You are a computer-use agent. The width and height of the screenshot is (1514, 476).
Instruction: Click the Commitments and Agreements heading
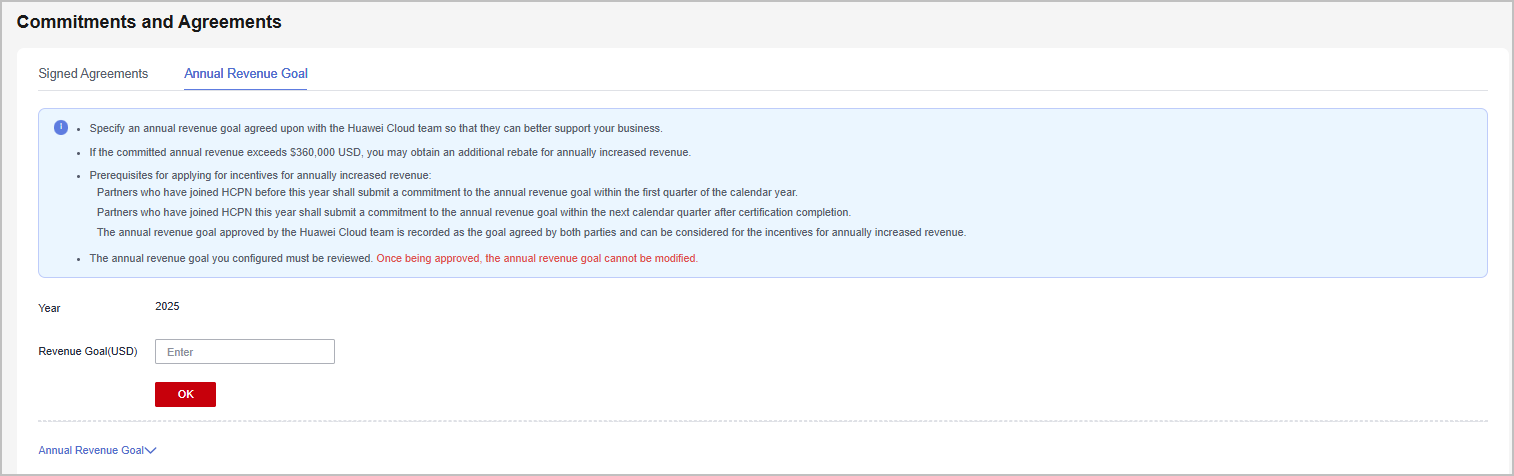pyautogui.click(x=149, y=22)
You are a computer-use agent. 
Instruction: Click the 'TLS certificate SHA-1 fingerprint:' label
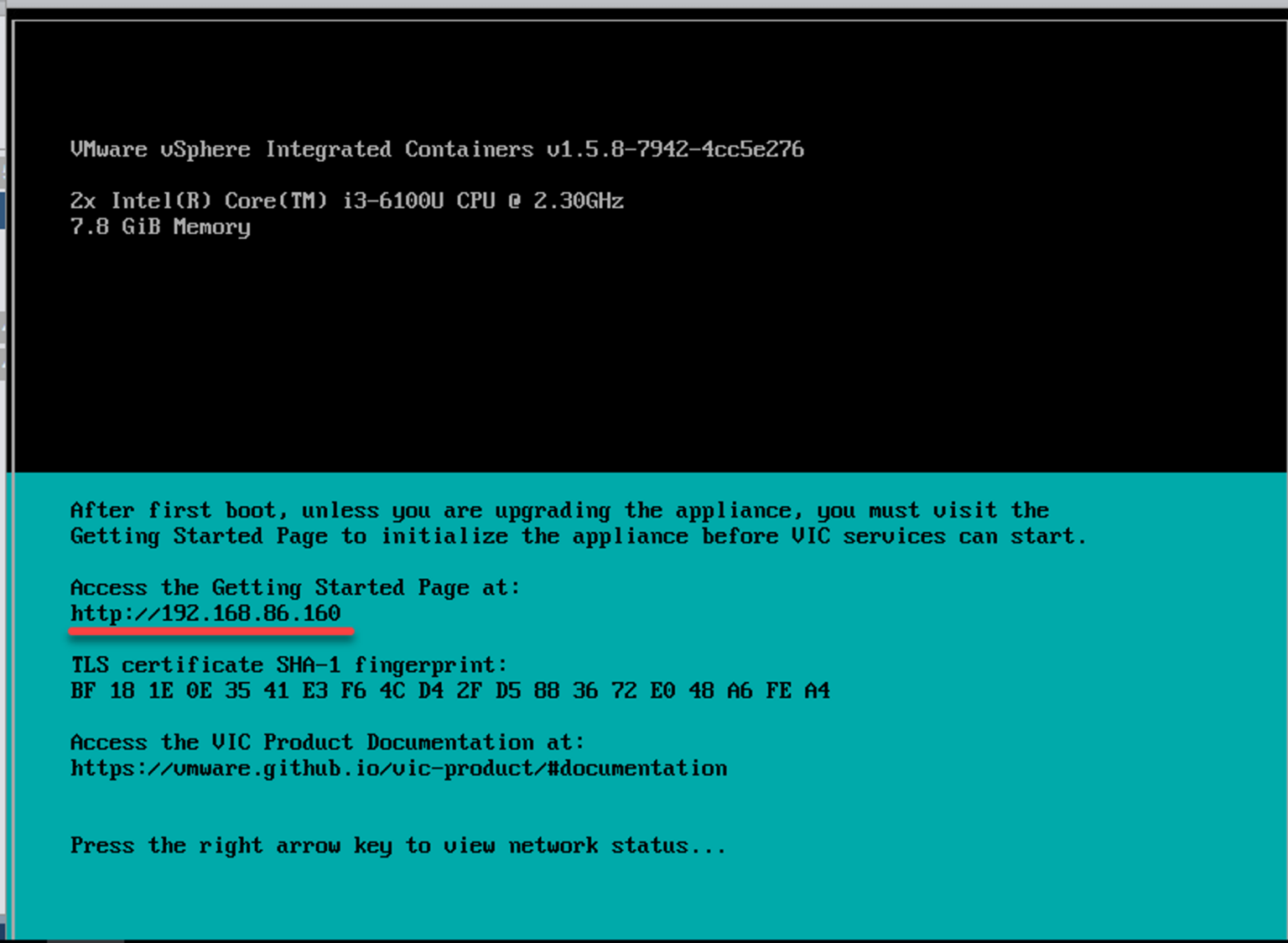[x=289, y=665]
● ● ● ●
▸ What this task involves
Begin the copy at the line containing "Instruction: Click the Commitments" and end it at the last line of the records; transcribe exactly and exclude pictures.

▸ Output for this task
Instruction: Click the Commitments and Agreements heading
pyautogui.click(x=149, y=22)
You are a computer-use agent. 
Instruction: Click the 'TLS certificate SHA-1 fingerprint:' label
[x=289, y=665]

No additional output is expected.